Madrid era la revelación de que nuestra guerra tenía algo más que pasión política malsana, pues se había producido espontáneamente una resurrección del espíritu ciudadano que lo desbordaba todo y se imponía a todos, motivando la comprensión y con ella la posibilidad de articular aquellas infinitas fuerzas morales y materiales dispersas, perdidas. Así, un sentimiento nacional y patriótico prendía en el ideario de libertad y democracia que movía a nuestras muchedumbres, y el pueblo, al batirse, podía volver a gritar con toda la efusión de su alma «¡Viva España!», dignificando la lucha en que se había empeñado y haciendo que se extinguiese el sabor amargo de la represión.
Y al fin Madrid, por la ejemplaridad de su conducta y de su heroísmo y por la grandeza de la mutación que se operaba en la mentalidad de los hombres y en los sentimientos populares, podía con justo derecho pasar a la Historia.
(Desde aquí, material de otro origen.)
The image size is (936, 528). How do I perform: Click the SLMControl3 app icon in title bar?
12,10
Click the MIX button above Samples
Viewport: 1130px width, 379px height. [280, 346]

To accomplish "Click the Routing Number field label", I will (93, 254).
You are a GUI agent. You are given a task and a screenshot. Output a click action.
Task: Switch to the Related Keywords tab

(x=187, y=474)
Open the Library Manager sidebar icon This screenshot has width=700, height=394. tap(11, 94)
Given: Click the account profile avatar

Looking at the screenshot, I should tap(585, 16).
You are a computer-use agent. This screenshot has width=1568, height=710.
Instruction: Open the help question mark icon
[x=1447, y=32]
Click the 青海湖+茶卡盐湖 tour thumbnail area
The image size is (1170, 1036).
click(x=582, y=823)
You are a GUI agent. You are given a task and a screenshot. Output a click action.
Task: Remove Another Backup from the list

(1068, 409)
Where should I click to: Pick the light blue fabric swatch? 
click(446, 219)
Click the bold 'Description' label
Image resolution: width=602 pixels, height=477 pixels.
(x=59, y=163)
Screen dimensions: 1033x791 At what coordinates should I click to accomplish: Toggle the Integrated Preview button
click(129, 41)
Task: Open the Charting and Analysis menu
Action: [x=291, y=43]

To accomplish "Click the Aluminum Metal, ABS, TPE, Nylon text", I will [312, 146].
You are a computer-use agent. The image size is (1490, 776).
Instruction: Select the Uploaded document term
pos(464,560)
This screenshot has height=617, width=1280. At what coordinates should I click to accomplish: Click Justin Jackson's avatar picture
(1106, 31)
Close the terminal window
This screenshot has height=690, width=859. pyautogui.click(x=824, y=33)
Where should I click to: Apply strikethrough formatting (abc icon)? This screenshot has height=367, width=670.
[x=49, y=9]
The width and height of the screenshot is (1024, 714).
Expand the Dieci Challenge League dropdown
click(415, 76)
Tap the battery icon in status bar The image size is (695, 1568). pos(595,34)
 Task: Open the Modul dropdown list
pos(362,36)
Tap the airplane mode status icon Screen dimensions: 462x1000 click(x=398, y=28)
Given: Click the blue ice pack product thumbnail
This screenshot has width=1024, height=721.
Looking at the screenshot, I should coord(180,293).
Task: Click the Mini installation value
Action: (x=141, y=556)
Nadie busque en el mérito del pueblo madrileño de aquellos días, que era el pueblo español, la bondad de una doctrina, la voluntad o la inteligencia de un hombre, la eficacia de un ideario, ni siquiera la obra de una «élite». Es inútil desfigurar la realidad. En Madrid no hubo más que un ansia popular de lucha por la libertad, de redención, de sacrificio; grandezas morales de ese ser impersonal y colectivo que es la muchedumbre con su alma y con sus pecados y que, como el hombre mismo, sabe en los momentos difíciles elevarse al plano de lo sublime. Proceso moral y psicológico por virtud del cual reapareció nuestro pueblo, digno en sus reacciones morales y políticas, ejemplar en sus manifestaciones heroicas y con la voluntad firme e inquebrantable de ser dueño de sus destinos. Por eso Madrid volvía a ser en la historia de todos los pueblos que luchan por su independencia y su libertad, el ejemplo.